══ Quoted text

Turnham Green Middlesex Family History Guide

Turnham Green is an Ecclesiastical Parish in the county of Middlesex, created in 1845 from Chiswick St Nicholas Ancient Parish.

Alternative names:

Parish church:

Parish registers begin:

  • Parish registers: None
  • Bishop’s Transcripts: None

Nonconformists include: Roman Catholic

Adjacent Parishes

Parish History

The Imperial Gazetteer of England & Wales 1870

TURNHAM-GREEN, a chapelry, with a village, in Chiswick parish, Middlesex; 1 mile N by E of Chiswick r. station.

It was constituted in 1845; and it has a post-office under London W. Pop., 2,623. Houses, 517. There are numerous good residences; and ruins exist of Heathfield House, the seat of Lord Lovat, who was executed in 1746. Lord Essex encamped here in 1642; Waller, in 1643; and a skirmish was fought with Prince Rupert. Roman coins were found in 1731.

The living is a p. curacy in the diocese of London. Value, £300. Patron, the Bishop of L. The church was built in 1843, at a cost of £6,000. The Ladies’ Institution for female idiots is here.

════
══ Material provided

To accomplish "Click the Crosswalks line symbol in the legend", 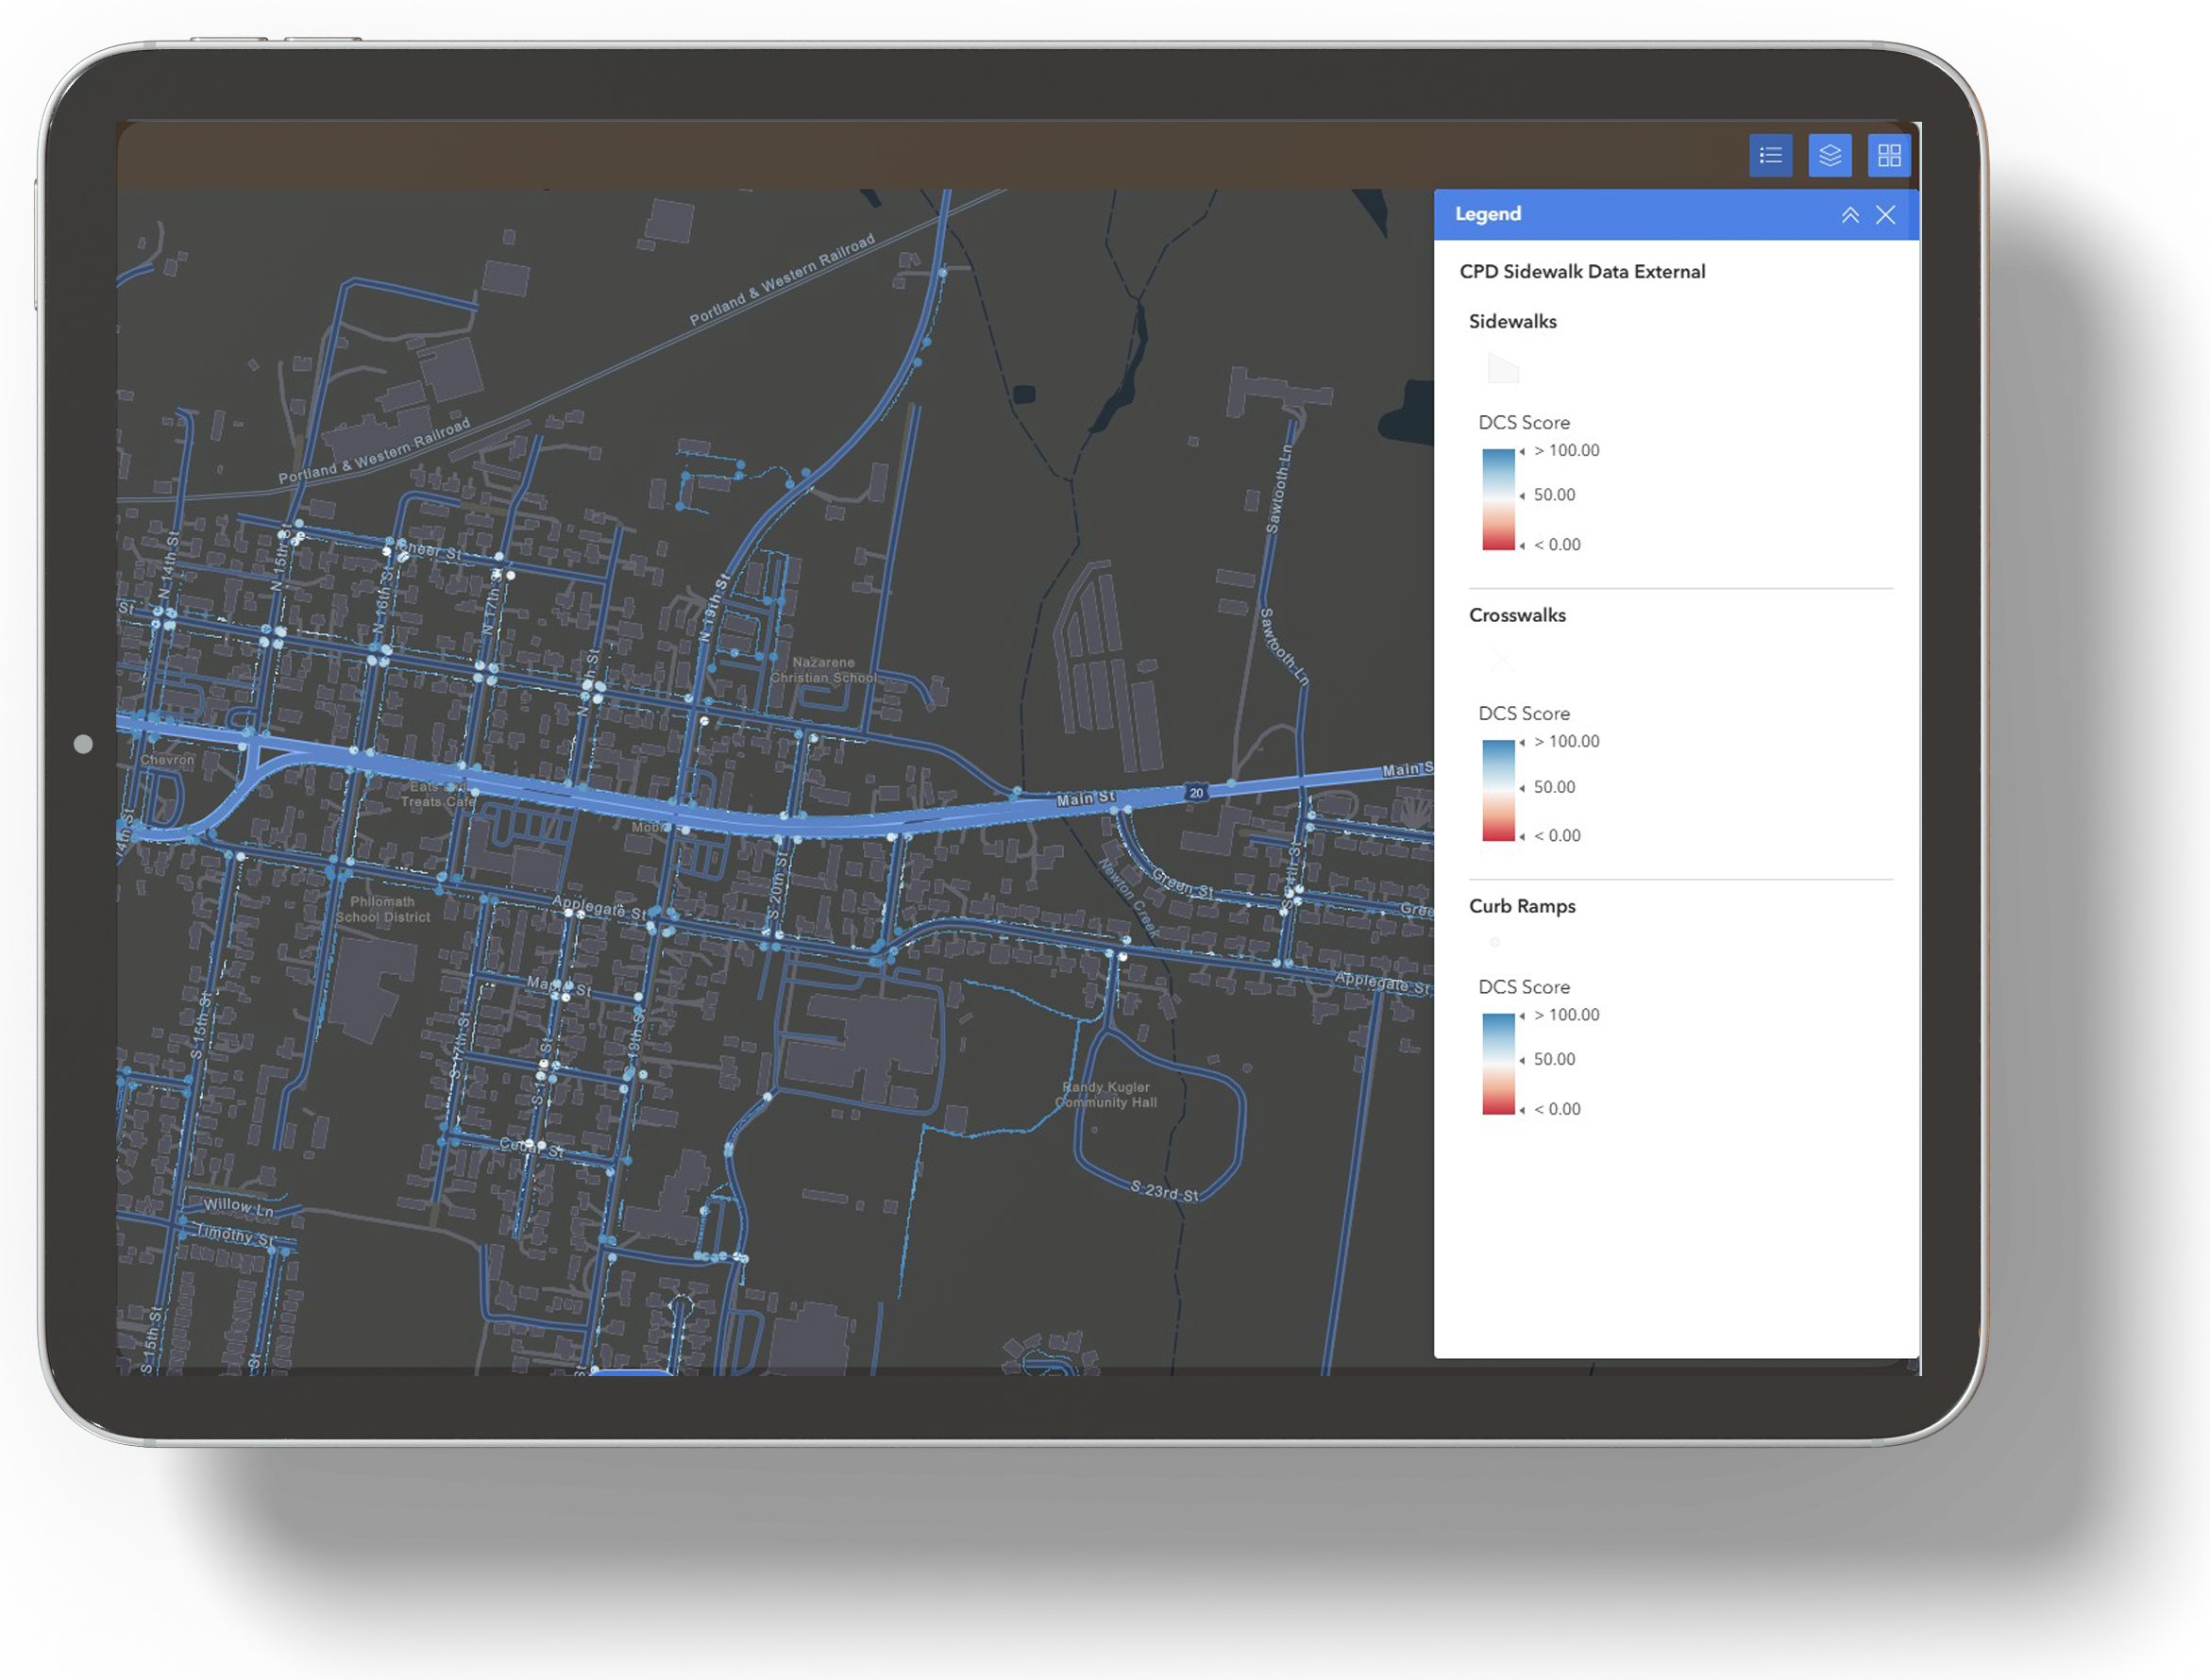I will [x=1502, y=660].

════

→ What is asked:
1. Give every distinct four-digit year that appears in the Turnham Green family history guide, listing each one only once.
2. Transcribe the passage of the Turnham Green family history guide starting with "Adjacent Parishes" and going on through "idiots is here.".

→ Answers:
1. 1845, 1870, 1746, 1642, 1643, 1731, 1843

2.
Adjacent Parishes

Parish History

The Imperial Gazetteer of England & Wales 1870

TURNHAM-GREEN, a chapelry, with a village, in Chiswick parish, Middlesex; 1 mile N by E of Chiswick r. station.

It was constituted in 1845; and it has a post-office under London W. Pop., 2,623. Houses, 517. There are numerous good residences; and ruins exist of Heathfield House, the seat of Lord Lovat, who was executed in 1746. Lord Essex encamped here in 1642; Waller, in 1643; and a skirmish was fought with Prince Rupert. Roman coins were found in 1731.

The living is a p. curacy in the diocese of London. Value, £300. Patron, the Bishop of L. The church was built in 1843, at a cost of £6,000. The Ladies’ Institution for female idiots is here.